General Principles for Booking Award Seats to Australia with American Airlines Miles

I summed up some advice for booking Australia flights with American miles over on Milepoint and thought it might be worth reproducing the advice here as well, since Australia is one of those really frequent questions that I get (and that I’ve touched on before).

1. BA/QF/CX loads their schedules ~ 355 days out. Their members can book flights beginning that early.

2. Interestingly, Alaska Airlines Mileage Plan partners with these three programs. Alaska doesn’t load its own flight schedules until 331 days out but they can book award seats on QF/CX/BA 355 days out, no problem. In fact, you can book a partner award 355 days out and then call back later to add in Alaska segments once the Alaska schedule loads and they won’t charge you to make the change!

3. But American will not book partner awards until 331 days out when their own schedules load. This means that QF/CX/BA members have a head start in booking those award seats which are loaded when the schedle initially comes online.

4. Of course there’ll likely be more seats later. Airlines constantly evaluate loads and flights whcih are selling more lightly than expected will see more award seats being loaded as time goes on.

┄┄┄┄┄┄┄┄┄┄

▶ _DIRECTION A_
Duplicate the passage of the Australia award seats post starting with "General Principles for" and going on through "make the change!".

[Text and item location entries]
┄┄┄┄┄┄┄┄┄┄

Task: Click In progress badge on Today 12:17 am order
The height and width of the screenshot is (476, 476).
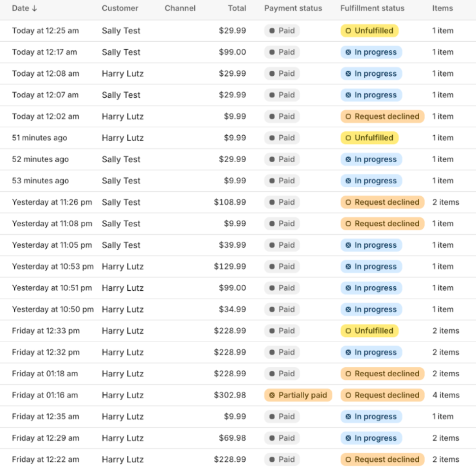Action: [x=371, y=52]
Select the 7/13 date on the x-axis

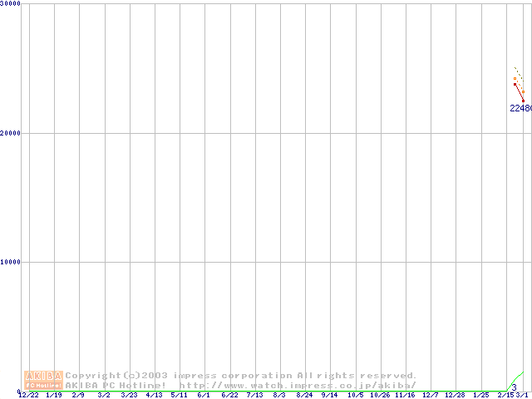pos(254,396)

┄┄┄┄┄┄┄┄┄┄

▶ _DIRECTION B_
Format the lines of the records as a Markdown table with the columns Row and Line, numbering each line and skipping blank ones. Leave the pictures out.

▶ _CORRECT ANSWER A_
General Principles for Booking Award Seats to Australia with American Airlines Miles

I summed up some advice for booking Australia flights with American miles over on Milepoint and thought it might be worth reproducing the advice here as well, since Australia is one of those really frequent questions that I get (and that I’ve touched on before).

1. BA/QF/CX loads their schedules ~ 355 days out. Their members can book flights beginning that early.

2. Interestingly, Alaska Airlines Mileage Plan partners with these three programs. Alaska doesn’t load its own flight schedules until 331 days out but they can book award seats on QF/CX/BA 355 days out, no problem. In fact, you can book a partner award 355 days out and then call back later to add in Alaska segments once the Alaska schedule loads and they won’t charge you to make the change!

▶ _CORRECT ANSWER B_
| Row | Line |
|---|---|
| 1 | Task: Click In progress badge on Today 12:17 am order |
| 2 | The height and width of the screenshot is (476, 476). |
| 3 | Action: [x=371, y=52] |
| 4 | Select the 7/13 date on the x-axis |
| 5 | pos(254,396) |